# Military Hunting and Fishing Paracord projects



## Mil_HandF (May 28, 2013)

I have noticed others threads showing off some of there paracord projects. I thought I would do the same. Let me know if you have any questions about any of the knots or projects that you see.


----------



## Mil_HandF (May 28, 2013)




----------



## Mil_HandF (May 28, 2013)




----------



## Mil_HandF (May 28, 2013)




----------



## havasu (Jul 18, 2013)

Really nice pics. Thanks for posting them!


----------



## MrParacord (Jun 27, 2013)

I like the mummies. What is the black and olive green colored one on the MacBook?


----------



## Mil_HandF (May 28, 2013)

MrParacord said:


> I like the mummies. What is the black and olive green colored one on the MacBook?


he black and green one on the mac is a little finger hole lanyard. It is a branicle knot followed by a cobra to creat a finger hole to get your knife or keys out of your pocket quickly. It also serves as a good self defense tool, creating a handle to swing your keys at the attacker. 

Thanks more pics will be up soon. Lots more projects that I did not get uploaded yet.


----------



## Vin (Apr 4, 2013)

Nice work! Really awesome stuff.

I know one questions gets asked a lot, so I will ask it in hope you can provide some detail.

When creating the dog leash, how did you secure the handle to the long part of the leash. People often wonder how to tie in two lengths into one. How did you do it?


----------



## MrParacord (Jun 27, 2013)

Mil_HandF said:


> he black and green one on the mac is a little finger hole lanyard. It is a branicle knot followed by a cobra to creat a finger hole to get your knife or keys out of your pocket quickly. It also serves as a good self defense tool, creating a handle to swing your keys at the attacker.
> 
> Thanks more pics will be up soon. Lots more projects that I did not get uploaded yet.


Nice idea. So do you make the handle first then the main body or vice versa?


----------



## Mil_HandF (May 28, 2013)

Vin said:


> Nice work! Really awesome stuff.
> 
> I know one questions gets asked a lot, so I will ask it in hope you can provide some detail.
> 
> When creating the dog leash, how did you secure the handle to the long part of the leash. People often wonder how to tie in two lengths into one. How did you do it?


 
For the dog leash pictured above, I start at the Buckle and then work my way to the handle. Once I get the leash and the handle the lenth that i want, I will loop over the cobra forming the circle, running the inner and outer strands through an existing knot on the leash. I take and split the two diffrent colors and run one up the dog leash and the other down making a king cobra, thus the little patch of tan that you see in the pic below the handle.


----------



## Mil_HandF (May 28, 2013)

MrParacord said:


> Nice idea. So do you make the handle first then the main body or vice versa?


You have to start with the barnicle knot and then do the the handle portion. Easy once you do it once. Give it a try!


----------



## DrMarneaus (Apr 12, 2013)

There are some awesome projects in here. I'm diggin' the scorpion!


----------



## Mil_HandF (May 28, 2013)

### DATASET CONTENT
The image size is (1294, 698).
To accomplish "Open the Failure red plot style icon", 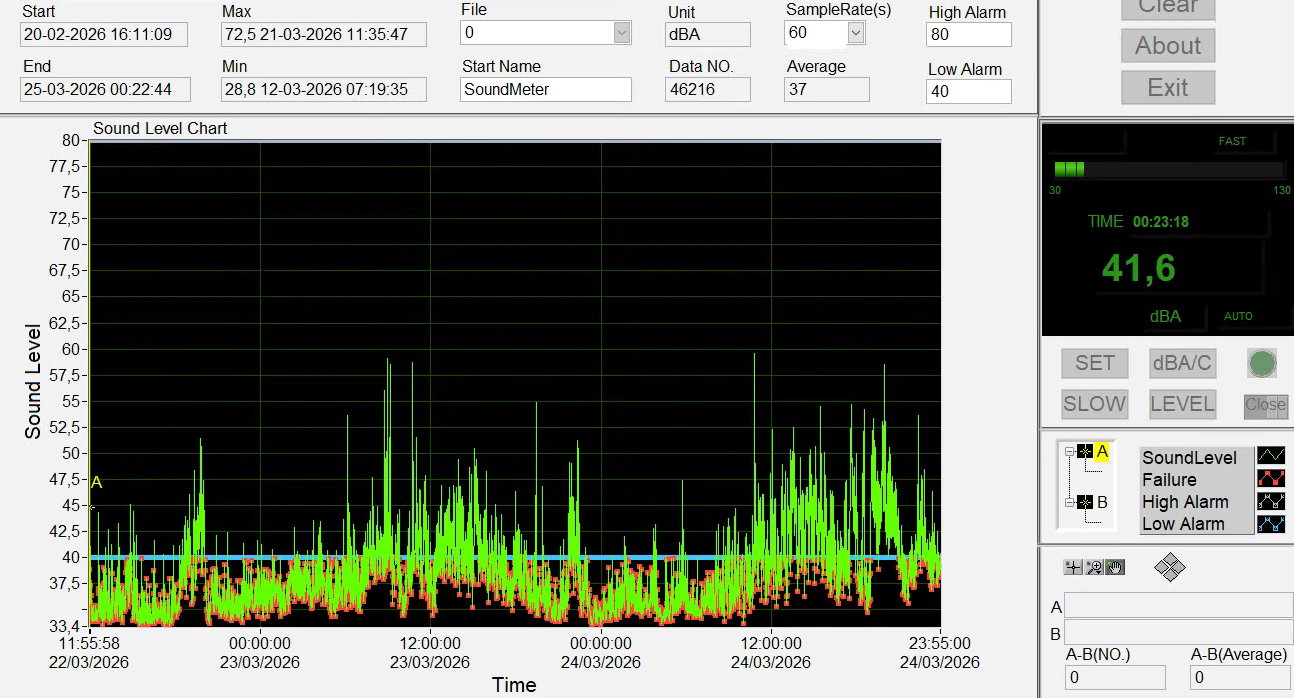I will click(1270, 479).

### WHAT TO WORK ON
Continue the paracord projects thread from where it stops. The data can be set aside here.

### THE ANSWER
DrMarneaus said:


> There are some awesome projects in here. I'm diggin' the scorpion!


Thanks it took a lot of stoping and thinking to figure out. I want to make a couple more!


----------



## Mil_HandF (May 28, 2013)




----------



## Mil_HandF (May 28, 2013)




----------



## Mil_HandF (May 28, 2013)




----------



## MrParacord (Jun 27, 2013)

Mil_HandF said:


> You have to start with the barnicle knot and then do the the handle portion. Easy once you do it once. Give it a try!


I made a barnacle knot two days ago. After the barnacle I tied a diamond knot then left some length to hang out my pocket a little then another diamond knot followed by a cobra weave with a split key ring. All in OD color paracord.


----------



## Mil_HandF (May 28, 2013)

MrParacord said:


> I made a barnacle knot two days ago. After the barnacle I tied a diamond knot then left some length to hang out my pocket a little then another diamond knot followed by a cobra weave with a split key ring. All in OD color paracord.


Do you have a pic, or did you already post it?


----------



## Mil_HandF (May 28, 2013)

*Been Busy*

Sorry I have been AFK the last couple of months. Got a little busy with everything. Made some new fun stuff though.


----------



## Mil_HandF (May 28, 2013)




----------



## Mil_HandF (May 28, 2013)

So let me know what you think. Or what you want to know about and ill let you know.


----------



## MrParacord (Jun 27, 2013)

Nice work! How secure are those compasses in the Paracord? 

Sent from my SGH-T999 using Paracord Forum mobile app


----------



## Mil_HandF (May 28, 2013)

MrParacord said:


> Nice work! How secure are those compasses in the Paracord?
> 
> Sent from my SGH-T999 using Paracord Forum mobile app


 
They are secure, along with the tension of the cord I also applied a small amount of super glue to make sure to hold them in place.


----------



## Mil_HandF (May 28, 2013)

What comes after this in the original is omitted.